Pablo Pedroza foi levado pelos criminosos e desapareceu em uma região de mata. Ele era procurado desde o dia 14 de setembro, e foi encontrado com vida no dia 17. Os suspeitos do crime ainda não foram encontrados.
Dieta limitada, água imprópria
O local onde Pablo esteve desaparecido era uma região de mata em Itarema, no litoral norte do Ceará. O município possui, nas proximidades do litoral, uma vegetação conhecida como tabuleiro costeiro - um ambiente em que são encontradas frutas, como caju, e no qual o solo costuma ter lençóis freáticos.
"Tabuleiros costeiros são áreas planas, com pouca inclinação, com solos medianamente profundos ou profundos e com possibilidade de água subterrânea", explicou o professor Flávio Nascimento, do departamento de Geografia da Universidade Federal do Ceará (UFC). "Muito provavelmente ele se perdeu numa região dessas, onde você tem frutas silvestres como caju e frutas endógenas".
Conforme o professor, o solo da região e as dinâmicas hidrográficas da área devem ter possibilitado que jovem tenha encontrado água sem muita dificuldade. "Acredito que ele tenha encontrado um leito de rio seco. Se você entra no leito do rio e escava poucos centímetros, dependendo da região, você pode encontrar algum tipo de umidade ou água", destaca Nascimento.

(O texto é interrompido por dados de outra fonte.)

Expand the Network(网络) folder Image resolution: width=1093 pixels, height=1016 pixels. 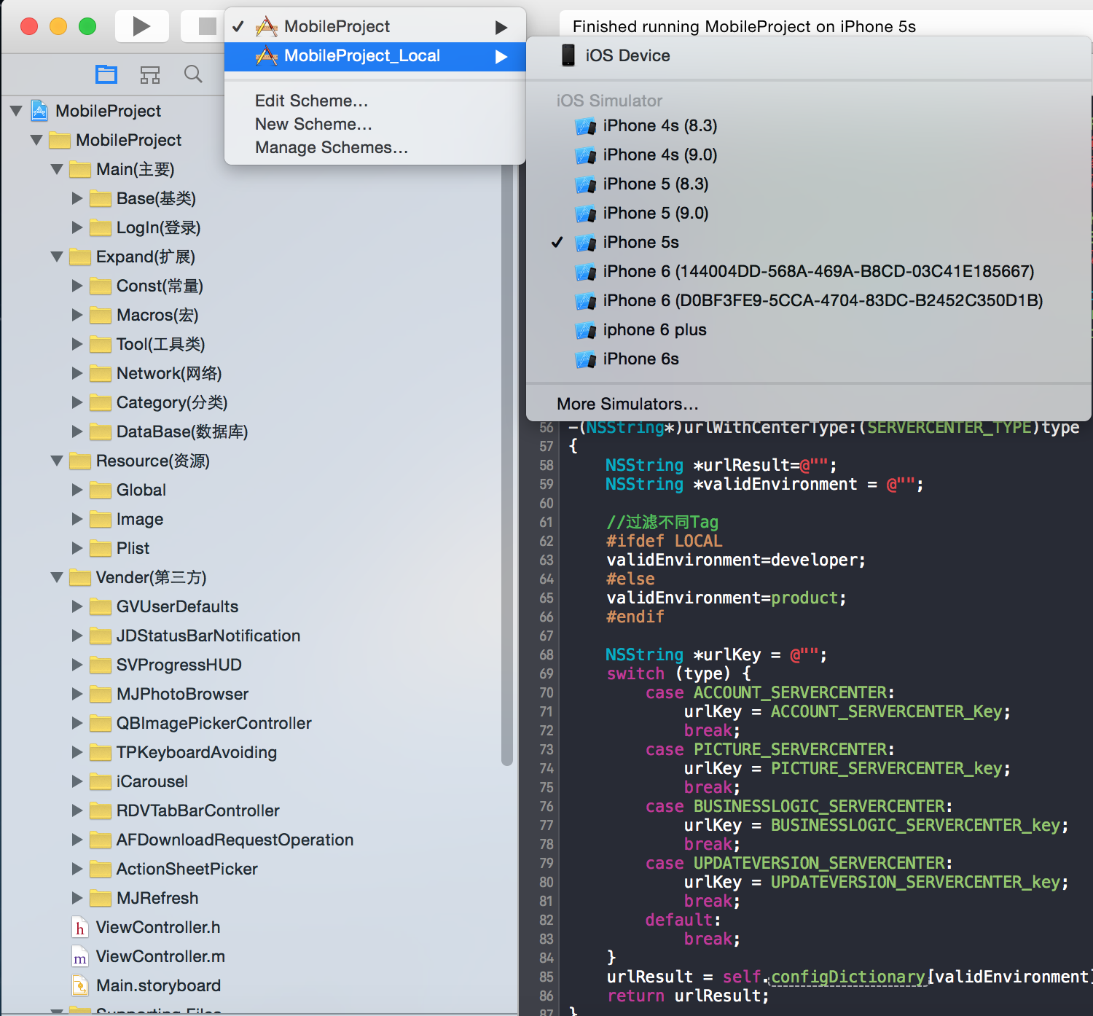(77, 374)
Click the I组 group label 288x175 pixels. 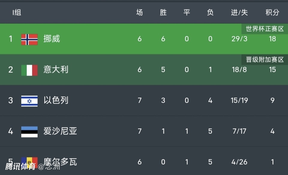[x=17, y=13]
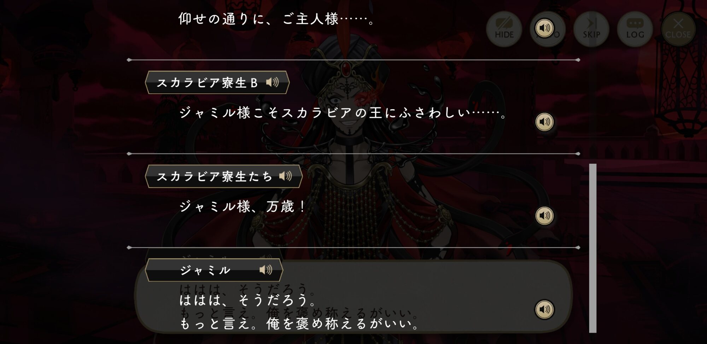Select the スカラビア寮生B name tag

[217, 82]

Município de Itarema possui extensas áreas de carnaubais, o que indica um solo com ricos lençóis freáticos — Foto: Helene Santos/Agência Diário |
A dieta limita ao caju, conforme nutricionista com quem o g1 conversou, continha os elementos necessários para fornecer ao organismo o mínimo de energia para manter seu funcionamento.
"As frutas fornecem açúcares naturais, fibras, vitaminas e minerais que ajudam o corpo a manter o funcionamento", detalha a nutricionista Sabrina Oliveira Pessoa.
"No caso do caju, ele contém a vitamina C, esses açúcares que são importantes para o nosso organismo, que são os açúcares bons, e uma pequena quantidade de proteína e gordura. Todos esses elementos são importantes para fornecer energia e sustentar o metabolismo em curto prazo, que foi o caso dele", afirma.
De acordo com Sabrina, em situações como essa, de pouca ou nenhuma alimentação, o corpo humano aciona mecanismos para economizar energia e manter os sinais vitais.
"Ele reduz a taxa metabólica e começa a usar reservas de gordura que o nosso organismo tem para produzir energia, para conseguir ficar vivo. Isso pode explicar como ele conseguiu se manter por esse período, apesar dessa ingestão calórica extremamente baixa", avalia.
No entanto, o essencial para a sobrevivência de Pablo, segundo avalia Sabrina, foi ter conseguido encontrar uma fonte de água. "O corpo pode até resistir à falta de alimentos por alguns dias, mas a falta de água poderia ter sido letal em menos tempo. Mesmo que a quantidade de água fosse baixa, ela ajudou a evitar essa desidratação", pontua.
O professor Flávio Nascimento destaca que, provavelmente, a água encontrada por Pablo ao escavar ao solo não era propícia para o consumo humano.
"Como ele escavou à mão e encontrou a água a baixíssima profundidade, de centímetros, essa água realmente é imprópria. É diferente de água de poço, água de poço normalmente está mais protegida de contaminantes porque é mais profunda", detalha. "Ela pode salvar tua vida, mas pode trazer problemas gastrointestinais, relacionados a contaminação de fezes e minerais do solo. Mas serviu para sobrevivência do mesmo ".
Medo de não voltar para casa
Pablo e as demais vítimas são naturais do município de Itapipoca e foram para Itarema, a cerca de 90 quilômetros de distância, a trabalho. Eles trabalhavam na parte elétrica de uma obra de um posto de saúde.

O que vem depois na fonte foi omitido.